- El reo declaró al Juez que llevó al niño a la iglesia de Nueva Guinea y que allí, entre las bancas lo violó y mató
Jerónimo Duarte Pérez – [email protected]
NUEVA GUINEA.- Ayer martes ocho de mayo a las diez de la mañana fue llevado al Juzgado y escoltado por cuatro policías el autor confeso del delito de asesinato atroz en contra de un menor de 13 años, el cuatro de mayo en el barrio de la zona siete de Nueva Guinea.
Pedro José Ríos, de 18 años, el cual tenía dos meses de ser de la organización Juventud Pastoral de la iglesia de la Zona Siete, dijo el padre Julio Falagán.
Ríos dio muerte el jueves tres de mayo por la noche al menor Ervin Antonio Guzmán Pérez, además lo violó y lo dejó tirado dentro del templo poniéndole tres bancas encima para querer tapar el cuerpo.
El menor había desaparecido el jueves 3 de mayo y fue hasta el viernes que unos feligreses lo encontraron muerto en el centro de la parroquia.

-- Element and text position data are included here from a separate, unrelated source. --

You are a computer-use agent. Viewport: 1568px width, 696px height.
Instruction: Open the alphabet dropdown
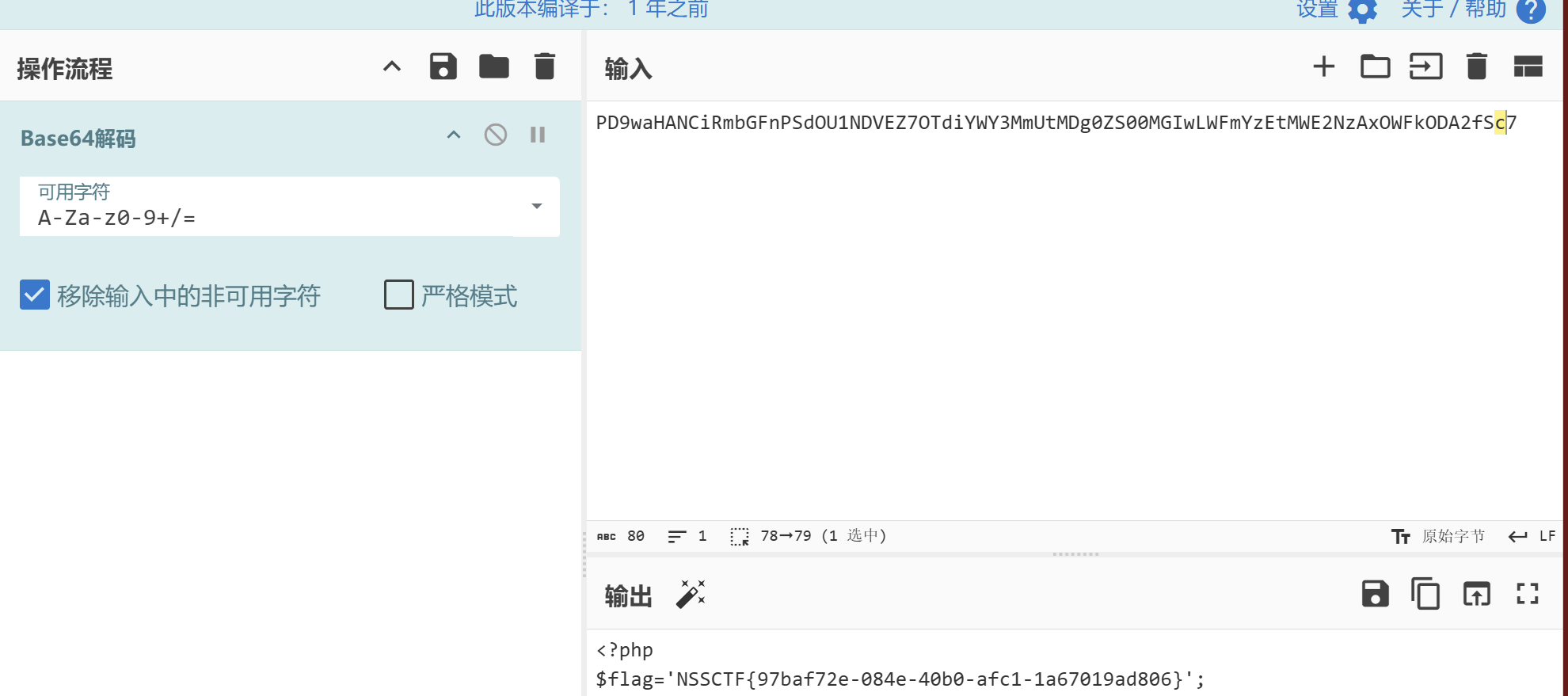tap(536, 206)
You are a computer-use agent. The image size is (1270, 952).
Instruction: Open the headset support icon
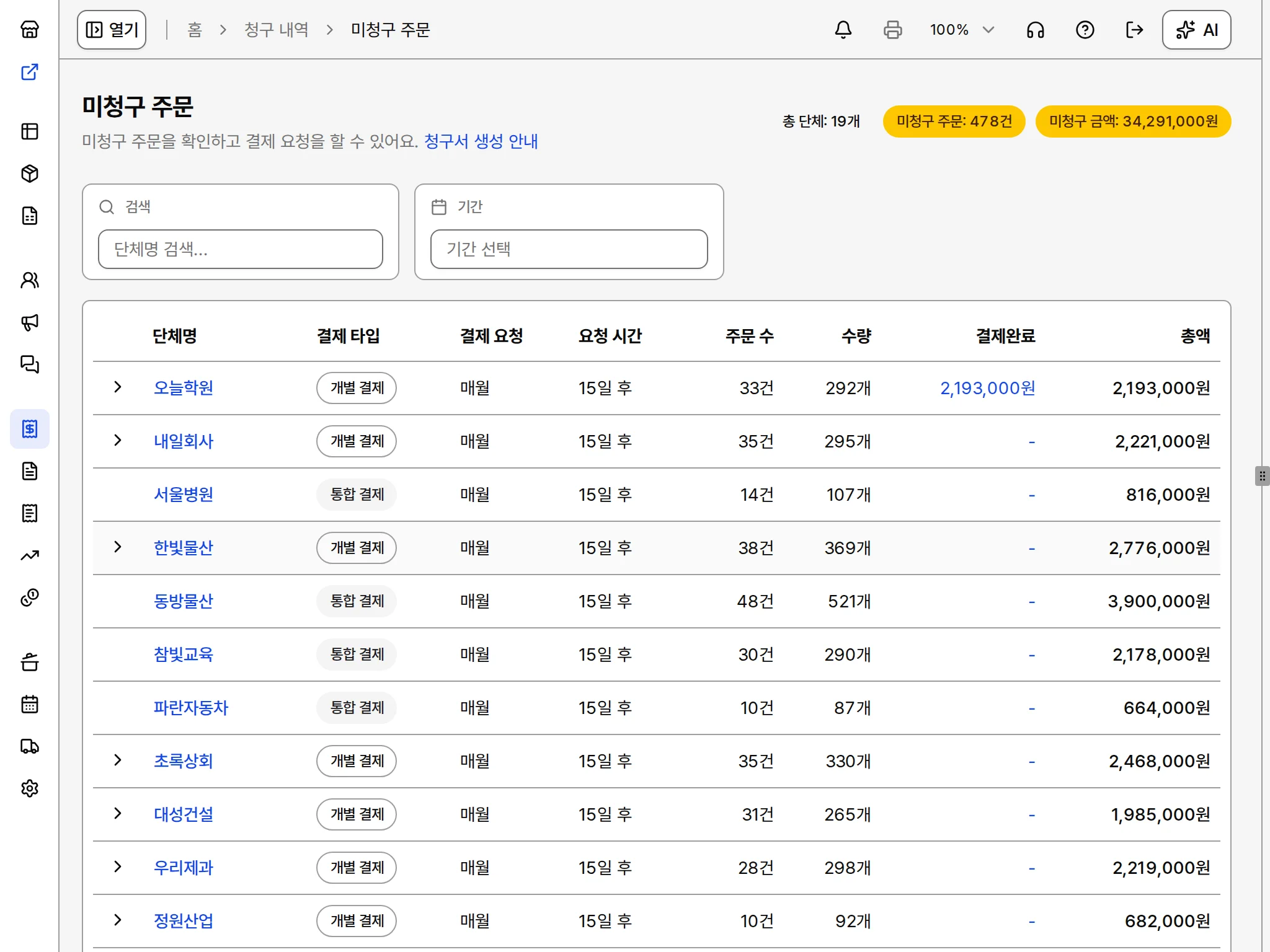tap(1036, 30)
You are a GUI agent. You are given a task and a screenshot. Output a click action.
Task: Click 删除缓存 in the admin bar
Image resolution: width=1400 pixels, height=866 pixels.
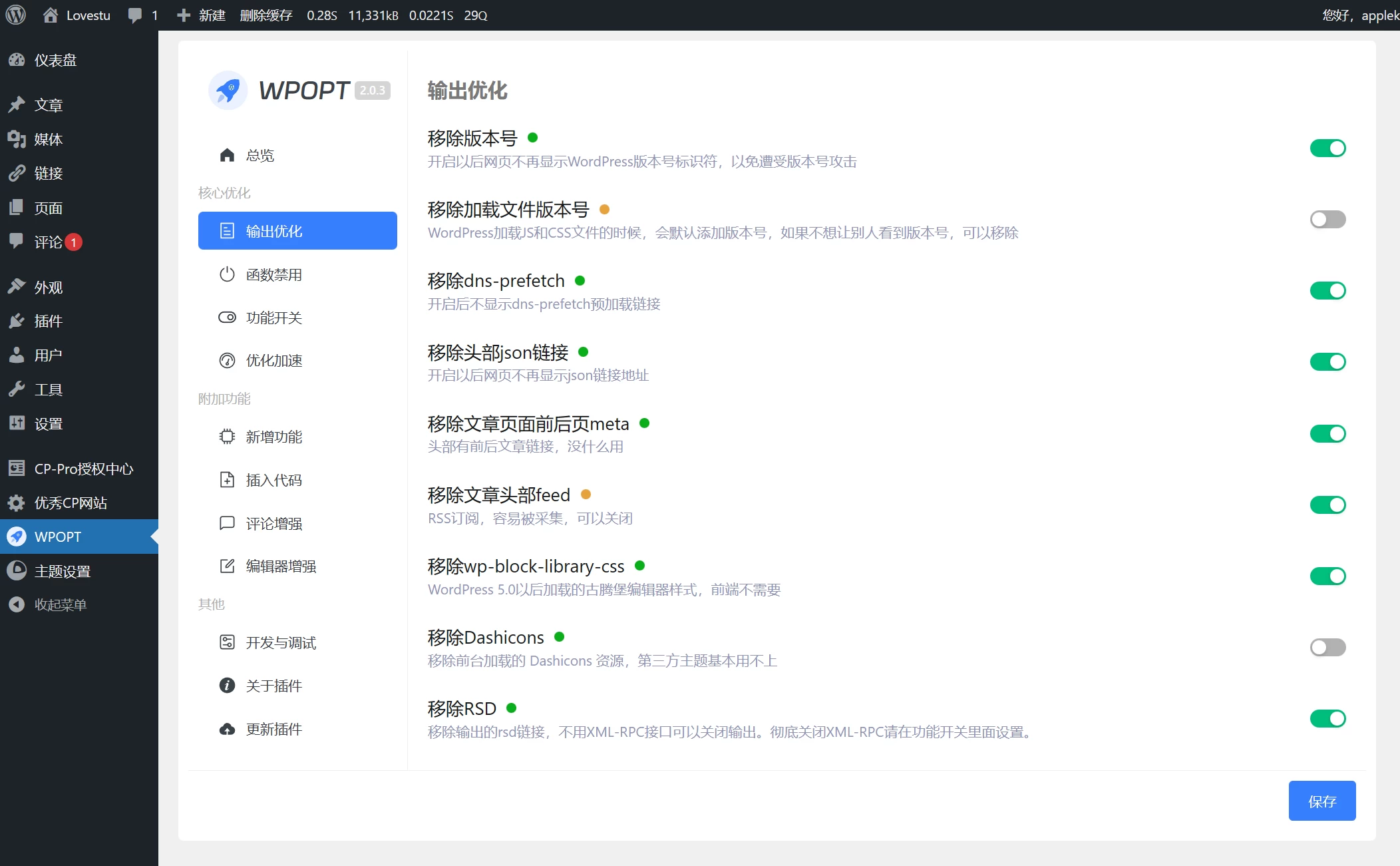265,15
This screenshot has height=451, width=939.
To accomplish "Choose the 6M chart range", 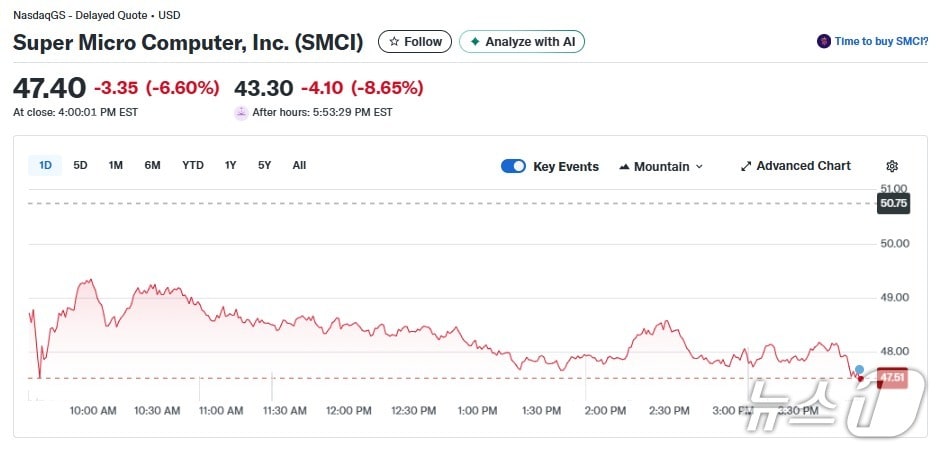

Ríos declaró ante el juez Eduardo Carrillo Rosales, que un día antes de haberle dado muerte al menor llegó de San Carlos, Río San Juan un hermano de suyo que quería llevarlo a trabajar a una finca, pero que el día de la desaparición del menor, él actuó sólo.
Explicó que cuando eran las 7:00 de la noche del jueves, él se dirigía hacia la Iglesia, pero en el trayecto se encontró con el niño y lo invitó a ir al templo.
Al estar dentro de la Iglesia con el menor, Ríos dijo que dijo que se asomó por una ventana y se acordó de que quince días antes la mamá del chavalo lo había ofendido con palabras que consideró fuera de control, por lo que se puso incontrolable y pensó vengarse con el menor.
Aseguró que dos horas más tarde reaccionó y se miró que el pantalón lo tenía abajo, con señales de que había tenido relaciones sexuales con el menor, el que ya estaba muerto.
Sostuvo que fue en ese momento que decidió marcharse a la casa de la mamá y dormir. Añadió que unos días antes su mamá lo había echado de la casa por que no comulgaba con sus ideas religiosos.
El viernes 4 de mayo a las 9:00 de la mañana, Ríos dijo se marchó con su hermano Rigoberto Río hacia San Carlos, Río San Juan, a una comarca conocida como el Tulito, donde fue capturado por la Policía, dos días después del crimen.
Pedro José Ríos detalló al juez al menor lo amarró con las manos hacia atrás, le vendó los ojos y que después lo violó, pero adujo que tiene problemas psíquicos y sostiene que no se acuerda el momento en que cometió semejante crimen
Cuando la Policía escoltaba al detenido, muchos delos pobladores se lo querían arrebatar y lincharlo. La gente pidió al juez y a los miembros de los jurados en que no piensen mucho en condenarlo a la pena máxima para que pague por semejante delito cometido.
PUEBLO INDIGNADO
– Pobladores de Nueva Guinea pidieron que la justicia se aplique contra este hombre, ya que según ellos se merece la mayor indignación porque era miembro de la Juventud Pastoral y apoyado por la comunidad.
– A la condena se sumó el cura párroco de la Iglesia Julio Falagán, quien dijo estar indignado del crimen y sobre que el vigilante haya dicho que se cometió dentro del templo.